In a regulatory filing on Thursday, Lampert will use his hedge fund, ESL Investments, to offer $4.6 billion in cash and stocks to buy what remains of the entire company. This, he says, will save upwards of 5,000 jobs.
In a statement, Lampert comments that “Sears is an iconic fixture in American retail,” noting that he believes the company still has great potential to evolve from this point and operate with a profitability mindset supported by new capitalization and a new organizational structure. Furthermore, Lampert commends that the major concern, right now, is to preserve jobs, which trickles down to continued economic benefits to communities nationwide.
You may recall that Lampert was the CEO when Sears originally filed for bankruptcy in October. Following this filing, the company is now heading into complete liquidation: the selling off of assets in order to generate cash. Sears, of course, was once an iconic stalwart in American retail, but they have been quickly closing stores and laying off employees; only about 500 stores remain today.
United States Federal Bankruptcy Court Judge Robert Drain is hearing the bankruptcy case. Lampert would need his approval of the plan before ESL could finalize the purchase of Sears. While the gesture to save jobs seems noble, though, a broad committee of Sears creditors has argued, in court, that the company would actually do better by closing the rest of the stores and liquidating the rest of the assets. This, they say, would return the highest monetary value to the lenders.

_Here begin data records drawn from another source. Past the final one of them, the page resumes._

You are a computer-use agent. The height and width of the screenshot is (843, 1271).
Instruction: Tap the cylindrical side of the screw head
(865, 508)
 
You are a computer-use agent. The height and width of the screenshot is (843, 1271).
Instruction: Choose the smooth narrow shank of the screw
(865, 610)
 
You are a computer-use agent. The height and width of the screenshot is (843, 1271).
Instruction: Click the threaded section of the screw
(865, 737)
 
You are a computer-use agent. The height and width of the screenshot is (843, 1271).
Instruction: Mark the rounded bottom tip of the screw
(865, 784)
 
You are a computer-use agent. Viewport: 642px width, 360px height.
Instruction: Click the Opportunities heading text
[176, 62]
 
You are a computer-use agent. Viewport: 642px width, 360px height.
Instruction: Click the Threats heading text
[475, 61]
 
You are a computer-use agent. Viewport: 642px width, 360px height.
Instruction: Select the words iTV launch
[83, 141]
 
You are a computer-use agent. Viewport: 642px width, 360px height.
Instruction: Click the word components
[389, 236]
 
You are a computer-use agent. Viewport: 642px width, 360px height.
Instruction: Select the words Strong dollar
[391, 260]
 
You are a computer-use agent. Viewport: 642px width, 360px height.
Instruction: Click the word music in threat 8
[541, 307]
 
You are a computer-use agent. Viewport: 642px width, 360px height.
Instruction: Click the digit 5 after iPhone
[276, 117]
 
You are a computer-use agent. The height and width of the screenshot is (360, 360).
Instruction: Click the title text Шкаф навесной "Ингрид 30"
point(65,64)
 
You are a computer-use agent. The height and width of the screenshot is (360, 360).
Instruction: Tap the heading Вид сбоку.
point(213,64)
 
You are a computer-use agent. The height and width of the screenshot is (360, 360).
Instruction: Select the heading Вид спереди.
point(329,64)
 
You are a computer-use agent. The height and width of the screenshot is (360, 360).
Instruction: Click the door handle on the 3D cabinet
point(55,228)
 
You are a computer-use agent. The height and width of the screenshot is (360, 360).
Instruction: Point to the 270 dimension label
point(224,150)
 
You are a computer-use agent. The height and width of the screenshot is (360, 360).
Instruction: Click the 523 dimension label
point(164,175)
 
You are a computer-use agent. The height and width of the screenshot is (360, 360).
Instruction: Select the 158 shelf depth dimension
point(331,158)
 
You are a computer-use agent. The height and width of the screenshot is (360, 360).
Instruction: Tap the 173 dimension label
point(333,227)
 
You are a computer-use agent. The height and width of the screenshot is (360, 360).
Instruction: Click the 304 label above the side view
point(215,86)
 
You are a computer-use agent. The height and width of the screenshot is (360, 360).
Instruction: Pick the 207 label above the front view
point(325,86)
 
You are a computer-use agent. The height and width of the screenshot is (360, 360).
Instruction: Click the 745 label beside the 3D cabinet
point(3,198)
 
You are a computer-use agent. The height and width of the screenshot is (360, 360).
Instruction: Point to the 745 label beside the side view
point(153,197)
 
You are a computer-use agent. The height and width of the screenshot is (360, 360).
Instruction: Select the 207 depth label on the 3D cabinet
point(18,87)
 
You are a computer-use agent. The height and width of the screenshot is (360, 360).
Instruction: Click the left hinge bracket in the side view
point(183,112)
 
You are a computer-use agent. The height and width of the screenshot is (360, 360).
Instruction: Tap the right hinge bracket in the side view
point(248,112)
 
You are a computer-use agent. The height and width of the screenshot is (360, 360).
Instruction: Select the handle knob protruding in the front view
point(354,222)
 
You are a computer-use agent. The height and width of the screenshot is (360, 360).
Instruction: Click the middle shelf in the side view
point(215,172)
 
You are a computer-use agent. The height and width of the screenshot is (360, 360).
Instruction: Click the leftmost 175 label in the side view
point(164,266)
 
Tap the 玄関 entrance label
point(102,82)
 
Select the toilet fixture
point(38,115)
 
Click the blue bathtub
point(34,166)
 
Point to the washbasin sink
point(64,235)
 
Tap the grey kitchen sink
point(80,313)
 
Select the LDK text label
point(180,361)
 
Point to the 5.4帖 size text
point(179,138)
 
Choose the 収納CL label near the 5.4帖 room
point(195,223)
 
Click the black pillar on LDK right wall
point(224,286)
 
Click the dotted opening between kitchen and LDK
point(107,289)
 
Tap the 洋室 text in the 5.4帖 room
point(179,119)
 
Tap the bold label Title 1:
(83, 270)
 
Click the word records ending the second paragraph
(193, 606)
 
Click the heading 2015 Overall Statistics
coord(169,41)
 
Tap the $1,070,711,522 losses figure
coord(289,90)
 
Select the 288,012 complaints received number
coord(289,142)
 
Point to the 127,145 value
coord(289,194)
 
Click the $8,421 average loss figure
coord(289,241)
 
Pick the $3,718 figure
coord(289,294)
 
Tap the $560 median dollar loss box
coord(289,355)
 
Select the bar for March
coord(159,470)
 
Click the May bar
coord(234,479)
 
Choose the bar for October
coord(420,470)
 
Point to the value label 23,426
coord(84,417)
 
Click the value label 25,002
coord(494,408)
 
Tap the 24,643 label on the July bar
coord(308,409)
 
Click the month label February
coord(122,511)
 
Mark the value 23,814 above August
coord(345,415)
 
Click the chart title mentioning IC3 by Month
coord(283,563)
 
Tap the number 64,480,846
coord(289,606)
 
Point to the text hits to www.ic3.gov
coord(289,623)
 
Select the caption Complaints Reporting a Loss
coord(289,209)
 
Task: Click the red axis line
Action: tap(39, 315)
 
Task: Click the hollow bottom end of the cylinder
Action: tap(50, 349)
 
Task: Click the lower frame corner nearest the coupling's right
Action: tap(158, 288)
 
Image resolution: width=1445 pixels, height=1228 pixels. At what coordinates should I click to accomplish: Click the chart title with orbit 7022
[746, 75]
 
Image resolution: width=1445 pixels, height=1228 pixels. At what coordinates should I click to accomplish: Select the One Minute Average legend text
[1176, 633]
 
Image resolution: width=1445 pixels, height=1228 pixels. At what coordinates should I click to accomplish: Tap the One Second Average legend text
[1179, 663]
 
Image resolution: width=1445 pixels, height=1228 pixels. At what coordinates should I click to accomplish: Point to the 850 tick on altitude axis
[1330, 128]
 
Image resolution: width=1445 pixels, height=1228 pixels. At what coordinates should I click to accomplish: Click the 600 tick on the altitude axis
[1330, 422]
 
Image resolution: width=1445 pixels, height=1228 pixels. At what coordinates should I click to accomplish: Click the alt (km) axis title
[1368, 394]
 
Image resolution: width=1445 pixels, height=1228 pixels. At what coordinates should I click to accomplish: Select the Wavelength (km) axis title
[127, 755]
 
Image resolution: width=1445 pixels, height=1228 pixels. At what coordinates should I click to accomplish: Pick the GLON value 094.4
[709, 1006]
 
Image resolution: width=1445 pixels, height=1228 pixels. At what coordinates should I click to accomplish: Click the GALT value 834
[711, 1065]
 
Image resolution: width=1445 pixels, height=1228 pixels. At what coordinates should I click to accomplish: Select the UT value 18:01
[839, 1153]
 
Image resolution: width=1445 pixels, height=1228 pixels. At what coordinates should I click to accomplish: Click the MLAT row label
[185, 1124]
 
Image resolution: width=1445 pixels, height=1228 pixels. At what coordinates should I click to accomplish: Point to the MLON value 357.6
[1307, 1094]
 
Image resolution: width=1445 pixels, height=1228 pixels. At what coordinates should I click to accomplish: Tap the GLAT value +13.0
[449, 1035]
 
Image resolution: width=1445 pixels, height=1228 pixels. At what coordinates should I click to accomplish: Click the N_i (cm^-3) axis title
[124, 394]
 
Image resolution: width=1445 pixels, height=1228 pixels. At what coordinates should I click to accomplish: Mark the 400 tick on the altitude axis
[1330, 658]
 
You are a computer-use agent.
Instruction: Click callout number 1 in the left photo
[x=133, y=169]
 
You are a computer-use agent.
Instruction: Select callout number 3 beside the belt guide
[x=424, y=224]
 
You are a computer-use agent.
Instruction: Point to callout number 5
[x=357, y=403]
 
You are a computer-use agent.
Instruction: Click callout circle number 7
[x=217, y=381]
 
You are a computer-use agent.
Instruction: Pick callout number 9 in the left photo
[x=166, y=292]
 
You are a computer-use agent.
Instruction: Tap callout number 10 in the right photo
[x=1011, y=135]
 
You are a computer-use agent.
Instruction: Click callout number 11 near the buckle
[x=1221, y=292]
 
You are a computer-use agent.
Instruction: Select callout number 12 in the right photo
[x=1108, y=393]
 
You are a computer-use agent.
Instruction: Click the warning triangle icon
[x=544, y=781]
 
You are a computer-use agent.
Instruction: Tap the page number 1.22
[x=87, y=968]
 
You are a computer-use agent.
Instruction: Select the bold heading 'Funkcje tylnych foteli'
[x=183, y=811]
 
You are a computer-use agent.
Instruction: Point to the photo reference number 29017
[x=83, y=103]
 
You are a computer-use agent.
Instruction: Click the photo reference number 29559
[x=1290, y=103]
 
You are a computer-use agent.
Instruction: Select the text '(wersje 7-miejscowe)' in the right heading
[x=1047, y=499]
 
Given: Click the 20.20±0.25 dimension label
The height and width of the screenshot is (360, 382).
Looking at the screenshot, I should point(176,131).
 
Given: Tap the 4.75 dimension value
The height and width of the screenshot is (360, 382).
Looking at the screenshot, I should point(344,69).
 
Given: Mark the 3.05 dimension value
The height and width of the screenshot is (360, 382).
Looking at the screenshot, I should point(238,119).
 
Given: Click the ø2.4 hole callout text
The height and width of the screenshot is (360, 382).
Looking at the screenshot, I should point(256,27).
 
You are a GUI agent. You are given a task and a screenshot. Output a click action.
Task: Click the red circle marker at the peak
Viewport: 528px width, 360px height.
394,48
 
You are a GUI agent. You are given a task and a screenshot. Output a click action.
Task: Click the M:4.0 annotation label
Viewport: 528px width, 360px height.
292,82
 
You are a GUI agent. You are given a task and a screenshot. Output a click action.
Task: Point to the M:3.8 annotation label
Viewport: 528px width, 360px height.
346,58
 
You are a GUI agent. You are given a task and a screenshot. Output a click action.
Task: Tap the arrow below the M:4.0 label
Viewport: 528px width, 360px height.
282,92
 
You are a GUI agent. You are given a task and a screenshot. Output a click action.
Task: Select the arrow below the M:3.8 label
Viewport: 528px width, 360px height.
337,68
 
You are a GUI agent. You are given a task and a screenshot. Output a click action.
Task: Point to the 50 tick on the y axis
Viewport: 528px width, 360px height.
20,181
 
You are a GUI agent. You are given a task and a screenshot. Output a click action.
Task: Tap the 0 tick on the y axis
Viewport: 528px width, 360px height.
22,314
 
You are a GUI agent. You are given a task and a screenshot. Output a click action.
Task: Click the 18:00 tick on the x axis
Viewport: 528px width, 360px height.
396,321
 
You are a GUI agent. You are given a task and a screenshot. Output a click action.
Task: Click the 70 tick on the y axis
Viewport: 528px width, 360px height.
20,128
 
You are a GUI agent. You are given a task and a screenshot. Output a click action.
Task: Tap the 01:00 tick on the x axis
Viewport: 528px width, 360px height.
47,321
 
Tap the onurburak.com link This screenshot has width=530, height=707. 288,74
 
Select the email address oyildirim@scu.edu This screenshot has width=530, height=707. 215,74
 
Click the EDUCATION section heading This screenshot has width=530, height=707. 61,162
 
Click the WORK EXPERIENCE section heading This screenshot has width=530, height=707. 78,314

On the other hand, Lampert has offered to front some of the cash that would be necessary to finalize this deal. Basically, his proposal includes $950 in cash from loans that Sears could borrow from more lenders. ESL, then, would take equity stakes in Sears in return for the company forgiving $1.8 billion in secured debt. Lampert argues that this debt is anchored by hard assets (ie, real estate) and proposes ESL should assume $1.1 billion in liabilities (which could include extended product warranties and gift cards and points accrued through the loyalty shopping program).